----- TASK MATERIAL

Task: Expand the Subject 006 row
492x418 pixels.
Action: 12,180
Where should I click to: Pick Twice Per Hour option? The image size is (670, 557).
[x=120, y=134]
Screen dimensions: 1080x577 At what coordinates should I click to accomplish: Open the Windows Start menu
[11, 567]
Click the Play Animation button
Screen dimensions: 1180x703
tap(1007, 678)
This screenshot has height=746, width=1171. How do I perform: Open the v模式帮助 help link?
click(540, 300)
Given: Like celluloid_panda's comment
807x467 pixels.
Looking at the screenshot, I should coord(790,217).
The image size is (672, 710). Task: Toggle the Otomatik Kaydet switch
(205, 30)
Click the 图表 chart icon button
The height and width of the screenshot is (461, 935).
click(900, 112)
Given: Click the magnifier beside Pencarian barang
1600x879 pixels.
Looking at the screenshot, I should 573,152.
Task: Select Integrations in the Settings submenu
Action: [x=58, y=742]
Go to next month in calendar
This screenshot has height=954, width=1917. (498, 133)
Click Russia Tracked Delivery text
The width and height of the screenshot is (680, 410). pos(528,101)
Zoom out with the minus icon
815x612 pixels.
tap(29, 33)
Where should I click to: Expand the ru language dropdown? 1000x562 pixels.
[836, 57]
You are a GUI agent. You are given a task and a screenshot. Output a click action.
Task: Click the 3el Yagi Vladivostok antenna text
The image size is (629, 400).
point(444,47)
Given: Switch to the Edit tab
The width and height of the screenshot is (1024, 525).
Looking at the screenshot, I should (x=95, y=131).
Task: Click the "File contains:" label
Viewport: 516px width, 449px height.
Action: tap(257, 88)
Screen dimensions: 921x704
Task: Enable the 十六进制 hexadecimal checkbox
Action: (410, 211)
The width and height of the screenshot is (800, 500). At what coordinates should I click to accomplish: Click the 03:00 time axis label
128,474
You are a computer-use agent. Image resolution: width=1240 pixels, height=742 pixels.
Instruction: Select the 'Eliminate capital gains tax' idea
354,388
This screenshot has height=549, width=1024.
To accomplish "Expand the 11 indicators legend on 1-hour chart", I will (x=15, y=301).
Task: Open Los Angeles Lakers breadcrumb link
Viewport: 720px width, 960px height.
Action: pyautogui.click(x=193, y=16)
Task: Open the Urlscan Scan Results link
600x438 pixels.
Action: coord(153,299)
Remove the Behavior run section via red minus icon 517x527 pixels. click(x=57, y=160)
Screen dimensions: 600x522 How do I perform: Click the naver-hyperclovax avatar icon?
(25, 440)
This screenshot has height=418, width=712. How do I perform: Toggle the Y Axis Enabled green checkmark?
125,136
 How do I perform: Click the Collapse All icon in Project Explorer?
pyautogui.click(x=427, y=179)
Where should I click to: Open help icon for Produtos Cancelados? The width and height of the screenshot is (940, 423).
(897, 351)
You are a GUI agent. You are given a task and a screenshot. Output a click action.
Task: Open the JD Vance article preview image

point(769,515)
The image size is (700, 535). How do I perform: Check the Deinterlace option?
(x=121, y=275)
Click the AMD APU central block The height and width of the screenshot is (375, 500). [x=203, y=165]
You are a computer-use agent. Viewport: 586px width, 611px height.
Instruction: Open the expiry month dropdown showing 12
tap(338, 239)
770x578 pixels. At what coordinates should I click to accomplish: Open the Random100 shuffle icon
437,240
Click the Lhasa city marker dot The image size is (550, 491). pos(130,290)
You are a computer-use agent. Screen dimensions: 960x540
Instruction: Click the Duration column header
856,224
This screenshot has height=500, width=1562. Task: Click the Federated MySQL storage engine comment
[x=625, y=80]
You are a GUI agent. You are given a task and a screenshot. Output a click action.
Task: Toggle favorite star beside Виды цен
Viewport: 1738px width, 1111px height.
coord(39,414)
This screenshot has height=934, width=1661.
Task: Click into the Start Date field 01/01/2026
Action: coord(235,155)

----------

▶ **TASK TO COMPLETE**: Among the lines above, find those carrying the word "chart" and copy them out.

▶ **EXERCISE OUTPUT**:
Click the 图表 chart icon button
To accomplish "Expand the 11 indicators legend on 1-hour chart", I will (x=15, y=301).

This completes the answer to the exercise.